**YOUR TASK**
Copy out, word for word, the part of the items that opens with the line containing "Click 3 Yr Volatility sort arrows" and closes with the line containing "Tap the Solana", including both of those lines.

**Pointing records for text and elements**
+===+

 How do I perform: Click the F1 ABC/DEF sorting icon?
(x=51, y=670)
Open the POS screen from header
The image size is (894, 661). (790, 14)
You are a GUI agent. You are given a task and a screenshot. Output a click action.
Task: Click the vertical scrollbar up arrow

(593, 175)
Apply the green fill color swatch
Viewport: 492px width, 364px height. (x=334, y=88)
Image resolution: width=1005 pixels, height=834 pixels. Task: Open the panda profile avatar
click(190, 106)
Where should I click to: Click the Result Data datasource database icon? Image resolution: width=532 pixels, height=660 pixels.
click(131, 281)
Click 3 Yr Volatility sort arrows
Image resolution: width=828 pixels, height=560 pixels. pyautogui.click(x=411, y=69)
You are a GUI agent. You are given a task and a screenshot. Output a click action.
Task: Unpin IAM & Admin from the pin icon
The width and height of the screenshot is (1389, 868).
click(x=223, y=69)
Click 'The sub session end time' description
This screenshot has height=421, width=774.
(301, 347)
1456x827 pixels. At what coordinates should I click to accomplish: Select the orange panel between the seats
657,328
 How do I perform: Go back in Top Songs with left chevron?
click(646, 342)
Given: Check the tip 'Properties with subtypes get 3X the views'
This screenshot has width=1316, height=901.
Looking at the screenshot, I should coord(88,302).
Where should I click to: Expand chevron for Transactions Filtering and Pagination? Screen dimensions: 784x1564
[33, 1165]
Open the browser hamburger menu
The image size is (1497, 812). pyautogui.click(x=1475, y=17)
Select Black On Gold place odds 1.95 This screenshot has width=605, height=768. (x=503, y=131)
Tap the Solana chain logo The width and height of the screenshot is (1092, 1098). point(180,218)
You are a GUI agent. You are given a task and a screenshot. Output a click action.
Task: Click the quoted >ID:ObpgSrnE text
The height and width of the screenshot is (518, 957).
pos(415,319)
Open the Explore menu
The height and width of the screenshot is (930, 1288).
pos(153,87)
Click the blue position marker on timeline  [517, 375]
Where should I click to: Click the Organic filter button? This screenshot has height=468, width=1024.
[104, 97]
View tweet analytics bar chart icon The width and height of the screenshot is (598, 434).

+===+

**WORKED SOLUTION**
Click 3 Yr Volatility sort arrows
Image resolution: width=828 pixels, height=560 pixels. pyautogui.click(x=411, y=69)
You are a GUI agent. You are given a task and a screenshot. Output a click action.
Task: Unpin IAM & Admin from the pin icon
The width and height of the screenshot is (1389, 868).
click(x=223, y=69)
Click 'The sub session end time' description
This screenshot has height=421, width=774.
(301, 347)
1456x827 pixels. At what coordinates should I click to accomplish: Select the orange panel between the seats
657,328
 How do I perform: Go back in Top Songs with left chevron?
click(646, 342)
Given: Check the tip 'Properties with subtypes get 3X the views'
This screenshot has width=1316, height=901.
Looking at the screenshot, I should coord(88,302).
Where should I click to: Expand chevron for Transactions Filtering and Pagination? Screen dimensions: 784x1564
[33, 1165]
Open the browser hamburger menu
The image size is (1497, 812). pyautogui.click(x=1475, y=17)
Select Black On Gold place odds 1.95 This screenshot has width=605, height=768. (x=503, y=131)
Tap the Solana chain logo The width and height of the screenshot is (1092, 1098). point(180,218)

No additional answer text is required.